WHAT YOU SHOULD DO:
Reproduce verbatim the lines of the listing below, from the line containing "Viewport: 1257px width, 952px" through the line containing "will pyautogui.click(x=346, y=262).", both inclusive.
----
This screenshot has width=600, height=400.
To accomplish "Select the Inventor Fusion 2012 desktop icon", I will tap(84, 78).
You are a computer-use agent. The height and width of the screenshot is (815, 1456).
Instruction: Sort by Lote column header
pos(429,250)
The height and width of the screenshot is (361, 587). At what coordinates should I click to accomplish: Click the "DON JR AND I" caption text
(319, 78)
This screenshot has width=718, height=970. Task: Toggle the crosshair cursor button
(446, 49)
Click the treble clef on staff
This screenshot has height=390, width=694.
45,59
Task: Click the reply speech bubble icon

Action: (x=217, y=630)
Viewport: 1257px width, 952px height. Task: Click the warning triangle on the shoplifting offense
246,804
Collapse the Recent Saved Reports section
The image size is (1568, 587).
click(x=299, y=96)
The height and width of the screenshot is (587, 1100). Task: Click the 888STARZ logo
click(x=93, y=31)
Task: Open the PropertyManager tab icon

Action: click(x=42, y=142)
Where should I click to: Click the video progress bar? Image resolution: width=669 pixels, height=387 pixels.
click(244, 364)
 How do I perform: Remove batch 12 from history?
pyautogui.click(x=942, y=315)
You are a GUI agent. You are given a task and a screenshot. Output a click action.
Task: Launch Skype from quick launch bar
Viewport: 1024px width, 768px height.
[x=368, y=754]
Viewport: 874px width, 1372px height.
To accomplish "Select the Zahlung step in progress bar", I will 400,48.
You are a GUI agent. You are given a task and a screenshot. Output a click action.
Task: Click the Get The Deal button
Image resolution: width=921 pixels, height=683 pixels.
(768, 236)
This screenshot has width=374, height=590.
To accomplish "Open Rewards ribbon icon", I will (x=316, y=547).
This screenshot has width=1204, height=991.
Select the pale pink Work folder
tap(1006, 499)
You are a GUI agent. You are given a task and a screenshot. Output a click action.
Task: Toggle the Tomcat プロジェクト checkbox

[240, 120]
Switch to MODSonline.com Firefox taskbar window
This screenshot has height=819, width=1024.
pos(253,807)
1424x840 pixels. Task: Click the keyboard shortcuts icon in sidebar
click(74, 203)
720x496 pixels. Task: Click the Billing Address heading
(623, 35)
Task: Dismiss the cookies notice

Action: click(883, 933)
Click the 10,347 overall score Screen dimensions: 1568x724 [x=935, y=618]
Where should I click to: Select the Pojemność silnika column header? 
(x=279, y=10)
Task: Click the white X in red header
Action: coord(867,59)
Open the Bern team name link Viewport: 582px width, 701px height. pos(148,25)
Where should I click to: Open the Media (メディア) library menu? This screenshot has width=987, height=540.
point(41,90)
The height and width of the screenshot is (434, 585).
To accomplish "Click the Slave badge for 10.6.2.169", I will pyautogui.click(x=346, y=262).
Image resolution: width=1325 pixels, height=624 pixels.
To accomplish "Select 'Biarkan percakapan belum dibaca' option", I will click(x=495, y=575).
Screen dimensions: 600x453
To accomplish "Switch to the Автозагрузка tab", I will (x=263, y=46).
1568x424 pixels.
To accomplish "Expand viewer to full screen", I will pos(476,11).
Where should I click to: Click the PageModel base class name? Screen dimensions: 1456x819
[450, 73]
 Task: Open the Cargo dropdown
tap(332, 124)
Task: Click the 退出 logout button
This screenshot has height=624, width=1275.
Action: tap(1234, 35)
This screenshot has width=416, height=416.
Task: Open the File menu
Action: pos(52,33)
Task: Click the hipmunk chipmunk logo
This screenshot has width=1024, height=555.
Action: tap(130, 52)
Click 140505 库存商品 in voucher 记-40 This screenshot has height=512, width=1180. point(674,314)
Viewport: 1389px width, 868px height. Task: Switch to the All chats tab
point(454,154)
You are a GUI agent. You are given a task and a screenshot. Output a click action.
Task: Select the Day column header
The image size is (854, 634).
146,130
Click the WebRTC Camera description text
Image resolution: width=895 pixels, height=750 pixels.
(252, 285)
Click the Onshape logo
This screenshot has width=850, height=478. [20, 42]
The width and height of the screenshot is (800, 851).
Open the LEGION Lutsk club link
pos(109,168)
----
THE REPLY:
Viewport: 1257px width, 952px height. Task: Click the warning triangle on the shoplifting offense
246,804
Collapse the Recent Saved Reports section
The image size is (1568, 587).
click(x=299, y=96)
The height and width of the screenshot is (587, 1100). Task: Click the 888STARZ logo
click(x=93, y=31)
Task: Open the PropertyManager tab icon

Action: click(x=42, y=142)
Where should I click to: Click the video progress bar? Image resolution: width=669 pixels, height=387 pixels.
click(244, 364)
 How do I perform: Remove batch 12 from history?
pyautogui.click(x=942, y=315)
You are a GUI agent. You are given a task and a screenshot. Output a click action.
Task: Launch Skype from quick launch bar
Viewport: 1024px width, 768px height.
[x=368, y=754]
Viewport: 874px width, 1372px height.
To accomplish "Select the Zahlung step in progress bar", I will 400,48.
You are a GUI agent. You are given a task and a screenshot. Output a click action.
Task: Click the Get The Deal button
Image resolution: width=921 pixels, height=683 pixels.
(768, 236)
This screenshot has width=374, height=590.
To accomplish "Open Rewards ribbon icon", I will (x=316, y=547).
This screenshot has width=1204, height=991.
Select the pale pink Work folder
tap(1006, 499)
You are a GUI agent. You are given a task and a screenshot. Output a click action.
Task: Toggle the Tomcat プロジェクト checkbox

[240, 120]
Switch to MODSonline.com Firefox taskbar window
This screenshot has height=819, width=1024.
pos(253,807)
1424x840 pixels. Task: Click the keyboard shortcuts icon in sidebar
click(74, 203)
720x496 pixels. Task: Click the Billing Address heading
(623, 35)
Task: Dismiss the cookies notice

Action: click(883, 933)
Click the 10,347 overall score Screen dimensions: 1568x724 [x=935, y=618]
Where should I click to: Select the Pojemność silnika column header? 
(x=279, y=10)
Task: Click the white X in red header
Action: coord(867,59)
Open the Bern team name link Viewport: 582px width, 701px height. pos(148,25)
Where should I click to: Open the Media (メディア) library menu? This screenshot has width=987, height=540.
point(41,90)
The height and width of the screenshot is (434, 585).
To accomplish "Click the Slave badge for 10.6.2.169", I will pyautogui.click(x=346, y=262).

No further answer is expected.